# perplexing keyboard problem



## robspop (Dec 23, 2011)

I recently purchased a new Cherry USB G84-4100 keyboard.  It is a small keyboard without a separate numeric pad. I plugged it into the computer (leaving the existing one in place) and could not get it to work. I assumed it might be faulty but before sending it back I tried it with an old laptop I have that has Linux on it and it worked fine. I tried it a few more times with my PC and eventually it worked. I assumed maybe the USB plug was faulty but it seemed to work ok, survived a number of reboots, and I left it at that. Once it started working, I used it as the sole keyboard.

A few days ago I accidentally unplugged it and now I cannot get it to work again. I have tried it many times, on many different ports, but without success.
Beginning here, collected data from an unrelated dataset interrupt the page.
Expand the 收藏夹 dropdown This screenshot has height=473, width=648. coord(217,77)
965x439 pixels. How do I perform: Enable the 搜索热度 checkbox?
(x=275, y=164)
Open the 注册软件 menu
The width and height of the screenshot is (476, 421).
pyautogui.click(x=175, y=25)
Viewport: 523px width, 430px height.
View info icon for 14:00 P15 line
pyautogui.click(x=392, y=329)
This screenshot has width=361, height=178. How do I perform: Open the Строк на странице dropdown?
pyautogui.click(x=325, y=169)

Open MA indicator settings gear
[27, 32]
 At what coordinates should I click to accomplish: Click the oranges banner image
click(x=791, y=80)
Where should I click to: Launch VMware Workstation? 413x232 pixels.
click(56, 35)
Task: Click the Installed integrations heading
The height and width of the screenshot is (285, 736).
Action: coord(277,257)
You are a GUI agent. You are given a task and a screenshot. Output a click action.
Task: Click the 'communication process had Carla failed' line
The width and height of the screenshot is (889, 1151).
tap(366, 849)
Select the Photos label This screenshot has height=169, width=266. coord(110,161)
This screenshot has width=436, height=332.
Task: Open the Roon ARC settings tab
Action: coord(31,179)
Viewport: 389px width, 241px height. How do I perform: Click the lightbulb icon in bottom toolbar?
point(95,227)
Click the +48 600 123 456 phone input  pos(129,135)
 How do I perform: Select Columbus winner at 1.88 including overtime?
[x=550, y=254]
I would assume the keyboard was indeed faulty but I have now tried it on several other computers all with no difficulty whatsoever - it works every time. This includes my main laptop which has exactly the same version of the OS as my PC (FreeBSD 9.0 RC1 amd64).

I also do not think it is a problem with booting a USB keyboard, as I have seen various posts relating to this issue. I have only ever used a USB keyboard, and have had no problems. I have tried several different models and they all work normally.

When I plug the Cherry keyboard into the PC the lights on it (Caps Lock, etc) all light up momentarily which seems to indicate that the electrical connection works.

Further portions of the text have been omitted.